■ Source text
--
Buddhist Monks Get Involved in Bael Tree Planting in Angkor Park

Preah Moha Vimal Dhamma Serey Sovanno Pin Sem waters a newly planted Bael tree in the Angkor Wat Park. Photo: Isa Rohany.
  • Isa Rohany
  • October 5, 2020 2:52 AM

This tree, which has both religious meaning and medicinal properties, will also embellish the park, they say

SIEM REAP-- Senior monks in Siem Reap Province have started mobilizing people to encourage them to plant fruit trees in the Angkor Archeological Park to beautify the area, have people in the park benefit from some of those special trees as well as ensure that these trees do not vanish from the region.

Late last month, eighty-four bael tree seedlings were planted for the first time in the Angkor Wat Park by around 60 monks and officials from the Apsara Authority—the government agency managing Angkor Park.

The project had been initiated by Preah Moha Vimal Dhamma Serey Sovanno Pin Sem of the Reach Bo Pagoda in Siem Reap City. During the planting, he said that the main reason to bring trees such as these bael tree in Angkor Park is to inspire  conservation among Cambodians and to prompt them to replant these types of trees, which will also serve a purpose for tourism.

Moreover, these types of fruit trees, which have been facing extinction, can be beneficial for people, he said. For instance, bael fruits can be used to treat some diseases, he said.

"I want to promote the importance of this precious fruit, Pin Sem said. “It is medicinal... Moreover, its flower produces a beautiful scent in almost a month, which is good for tourists who visit Angkor.”

According to records left by the country’s ancestors, he continued, “the fruit has been used as traditional medicine to cure many diseases. It also has been seen as a medicine for preventing aging and for helping one’s body to maintain good physical strength."

Pin Sem added that the seedlings planted in Angkor Wat park, which will bear a fruit that is easy to eat and delicious, were brought from Puok District in Siem Reap Province and from Banteay Meanchey and Battambang provinces.

In addition to its fruit’s health benefits, Pin Sem went on to say that the bael tree also has a connection with the Hindu deity Shiva: Known as the plant of Shiva, Hindus will refer to it as Shivadruma. "Because of the three-lobed leaves, it looks like a spear, the Trishul [one of the symbols of Hinduism],” Pin Sem explained.

“[A]nd in another way, it also looks like the eyes of Shiva,” he said. “During the royal ceremony of the ascension to the throne of [Khmer and Thai] kings, they always take the leaves for blessing.”

Hang Peou, director general of the Apsara Authority, applauded the fruit-tree planting initiative in Angkor Park.

The Apsara Authority, which has been involved in replanting trees in Angkor Park since 2004, also has plans to have bael trees planted in the northern part of Angkor Thom in order to preserve this tree for future generations, he said.

 “Our Angkor [park] is a World Heritage site and…there are temples, nature and people…together,” Peou said. “Natural resources refer to all. Especially in the Angkor area, there are up to 183 tree species classified in 63 families of trees.

"Our main aim  [is]to ensure that our place remains a place rich in natural resources,” he added.

The Forestry Administration announced in 2018 that Cambodia had set the goal of planting more than 25,000 hectares of trees each year, and this, in the areas that have been deforested so that they can be economic land concessions or public space again.

Moreover, during the National Arbor Day celebrations in Kratie Province’s Sambor District in July 2019, King Norodom Sihamoni encouraged people to plant trees.  

Through these initiatives, tree planting has gained momentum among the general public and especially among monks with a series of tree-planting activities that have been introduced.

According to the Apsara Authority, nearly 20,000 trees including luxury and decorative trees have been planted in the Angkor Archeological Park between January and July 25 in 2019, with an increasing number of people, old and young, as well as Buddhist monks taking part in the planting events.
--
■ Provided material

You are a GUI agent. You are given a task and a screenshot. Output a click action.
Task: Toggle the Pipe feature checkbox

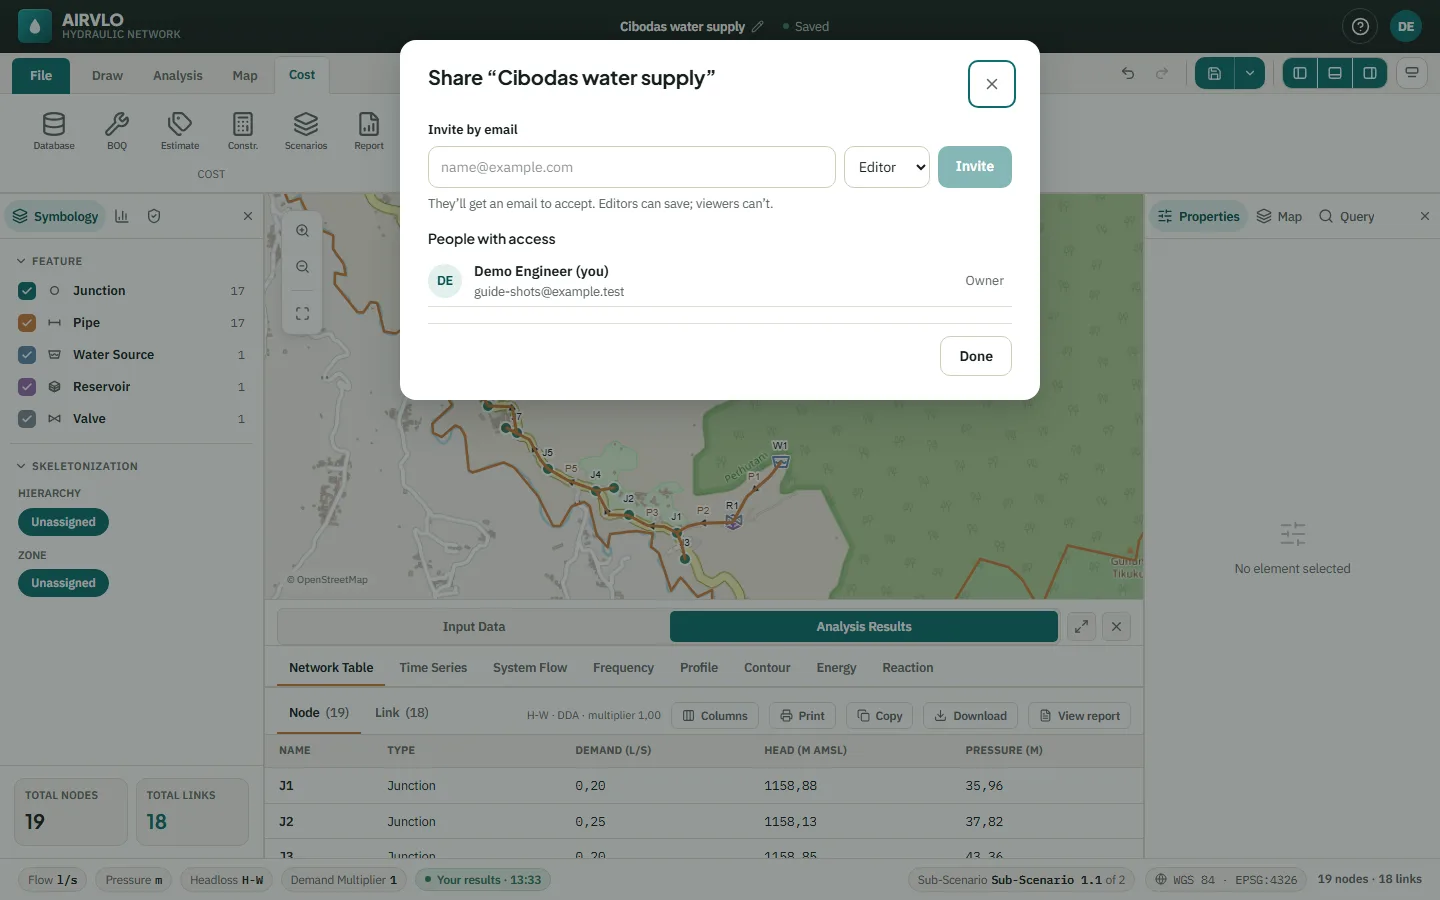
--
■ Activity 1
From the article on bael tree planting in Angkor Park, transcribe the passage between "Buddhist Monks Get" and "from the region.", inclusive.
■ Activity 2
Translate this sentence from the article on bael tree planting in Angkor Park into Spanish: "Hang Peou, director general of the Apsara Authority, applauded the fruit-tree planting initiative in Angkor Park."
■ Activity 3
Answer these questions using the article on bael tree planting in Angkor Park.
(a) How many bael tree seedlings were planted for the first time in the Angkor Wat Park?
(b) Since what year has the Apsara Authority been involved in replanting trees in Angkor Park?
(c) According to Peou, how many tree species are there in the Angkor area?

■ Response area 1
Buddhist Monks Get Involved in Bael Tree Planting in Angkor Park

Preah Moha Vimal Dhamma Serey Sovanno Pin Sem waters a newly planted Bael tree in the Angkor Wat Park. Photo: Isa Rohany.
  • Isa Rohany
  • October 5, 2020 2:52 AM

This tree, which has both religious meaning and medicinal properties, will also embellish the park, they say

SIEM REAP-- Senior monks in Siem Reap Province have started mobilizing people to encourage them to plant fruit trees in the Angkor Archeological Park to beautify the area, have people in the park benefit from some of those special trees as well as ensure that these trees do not vanish from the region.

■ Response area 2
Hang Peou, director general de la Autoridad Apsara, aplaudió la iniciativa de plantación de árboles frutales en el Parque de Angkor.

■ Response area 3
(a) Eighty-four.
(b) 2004.
(c) Up to 183, classified in 63 families.